Houston Botanic Garden Offers Sneak Peek
“This is our Super Bowl,” Houston Mayor Sylvester Turner declared on Sunday afternoon. “Forget about next weekend. Let’s start today.”
Mayor Turner, standing before a crowd of roughly 100 Houstonians, was referring to the celebration of the near-completion of the three-acre Susan Garver Family Discovery Garden, the first piece of the ambitious Houston Botanic Garden project. Located on the site of the former Glenbrook Park Golf Course along Sims Bayou near Hobby Airport, the 132-acre Houston Botanic Garden will showcase Houston’s biodiversity in a serene setting. Though the garden officially opens to the public in fall 2020, a public, sneak peek event was held on Sunday to give community members a chance to see what’s in the works.
“We wanted you to get a sneak peek into what is being planted in our living museum where we hope that all visitors will grow in their love of plants, gardens and nature,” Claudia Gee Vassar, president of the Houston Botanic Garden, said in her opening remarks.
Claudia went on to thank several individuals, starting with Mike Garver and his daughters Beth Black and Gretchen Hilyard, whose gift completed the capital campaign that funded the garden. The garden is named after Susan Garver (Mike’s wife and Beth and Gretchen’s mother), a longtime Girl Scout Troop leader who loved nature.
“Mom always loved having flowers in her yard,” said Gretchen. “She loved arranging flowers. Her whole life, she loved gardening. As she got older, she just loved having flowers in her yard.”
The Susan Garver Family Discovery Garden features a central lagoon with aquatic and carnivorous plants, bordered by forest and interspersed with play areas. Kids, and even some adults in attendance on Sunday, were quick to explore the interactive water play area, which includes a see-saw that, when ridden, powers a sprinkler system, a boardwalk maze around the lagoon and an Archimedes’ screw water-machine.

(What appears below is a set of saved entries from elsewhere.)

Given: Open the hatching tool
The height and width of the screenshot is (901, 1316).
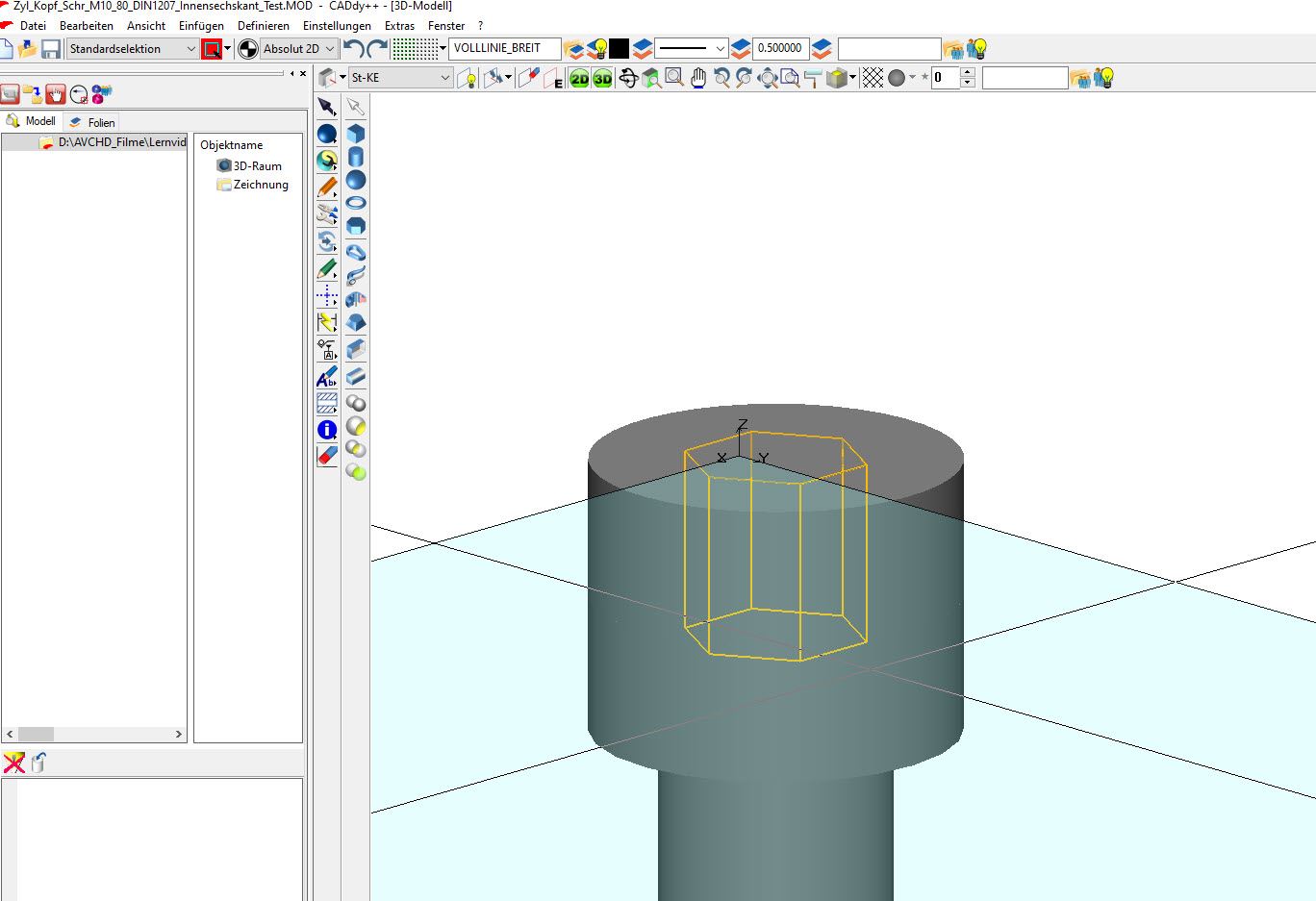Looking at the screenshot, I should click(327, 403).
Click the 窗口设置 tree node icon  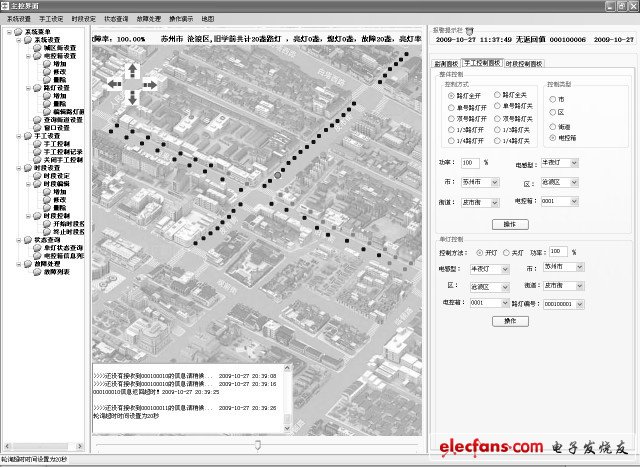click(35, 128)
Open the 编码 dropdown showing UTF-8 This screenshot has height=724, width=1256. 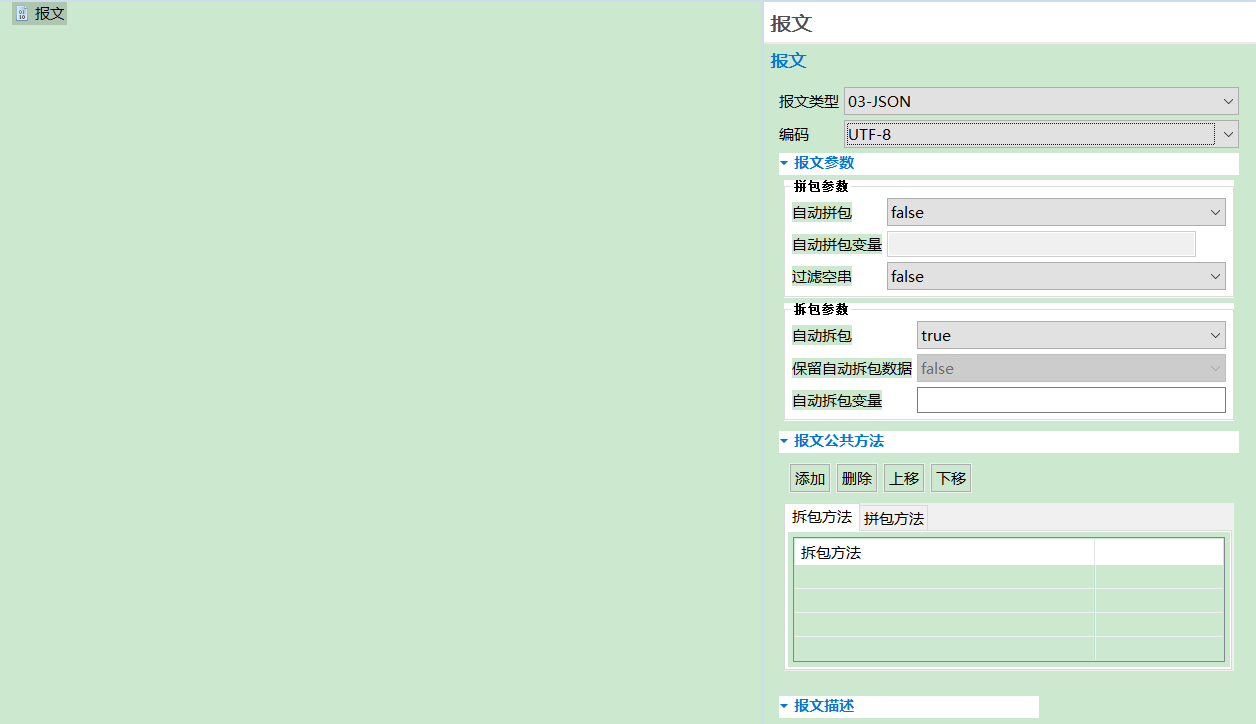(1227, 134)
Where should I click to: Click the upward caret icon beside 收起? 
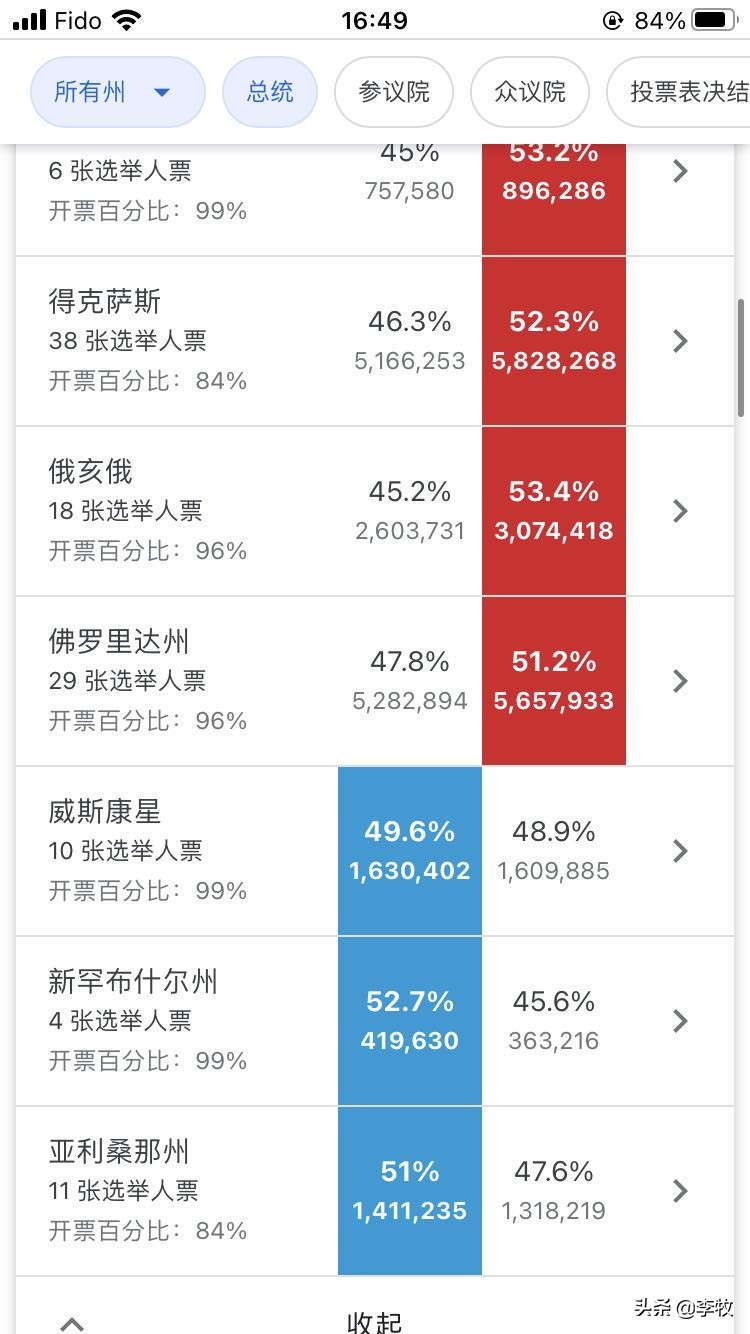pyautogui.click(x=71, y=1322)
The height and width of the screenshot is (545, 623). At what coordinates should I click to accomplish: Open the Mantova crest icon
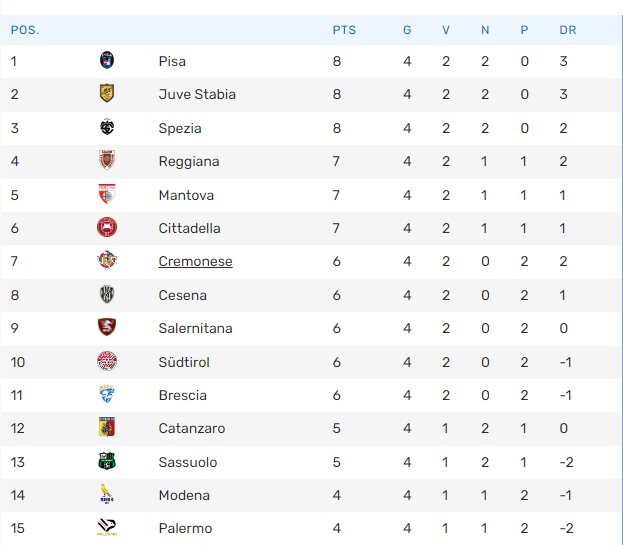tap(107, 194)
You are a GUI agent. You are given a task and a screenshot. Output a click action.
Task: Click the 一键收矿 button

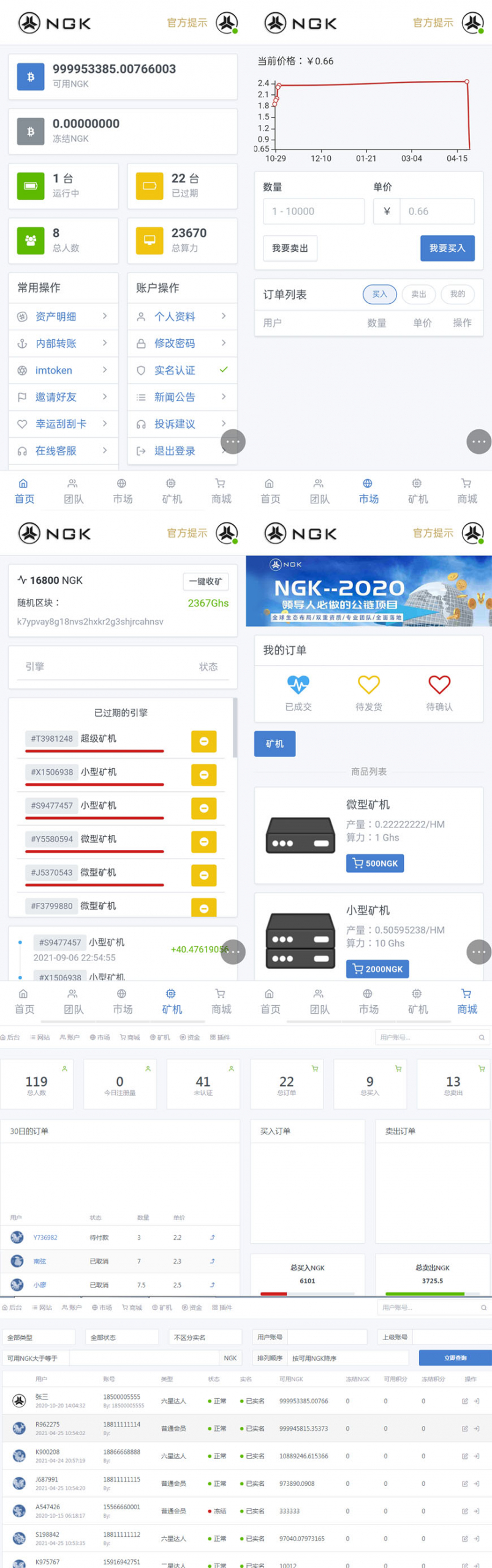pos(205,581)
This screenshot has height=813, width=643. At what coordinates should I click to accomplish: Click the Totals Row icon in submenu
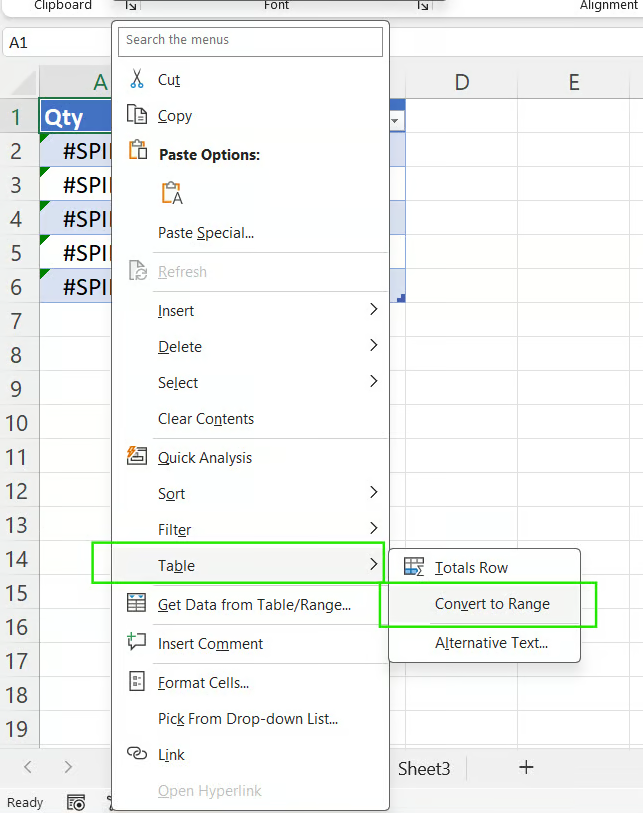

The Houston Botanic Garden was debuted on Sunday after years of hard work, vision and public-private collaborations. It started when, more than 30 years ago, Houstonians Nancy Thomas, past president of the Garden Club of America and the late Kay Crooker had a vision for a botanic garden in Houston that would rival that of other metropolitan cities. They incorporated Houston Botanic Garden in 2002 and assembled a board to consider sites. In 2015, Mayor Annise Parker approved a lease agreement to transform the golf course, which sits near Hobby Airport, into the garden.
The master plan for the site is to be rolled out over the next 30 years. The $35 million phase I prioritizes the essential elements and the infrastructure to support future phases.
“As I look around, I have no doubt that the Houston Botanic Garden will enrich life through discovery, education and the conservation of plants and the natural environment,” Mayor Turner said. “The Houston Botanic Gardens will give Houstonians another serene setting in which they can enjoy nature and experience the health benefits – physical and emotional – with spending time outdoors.”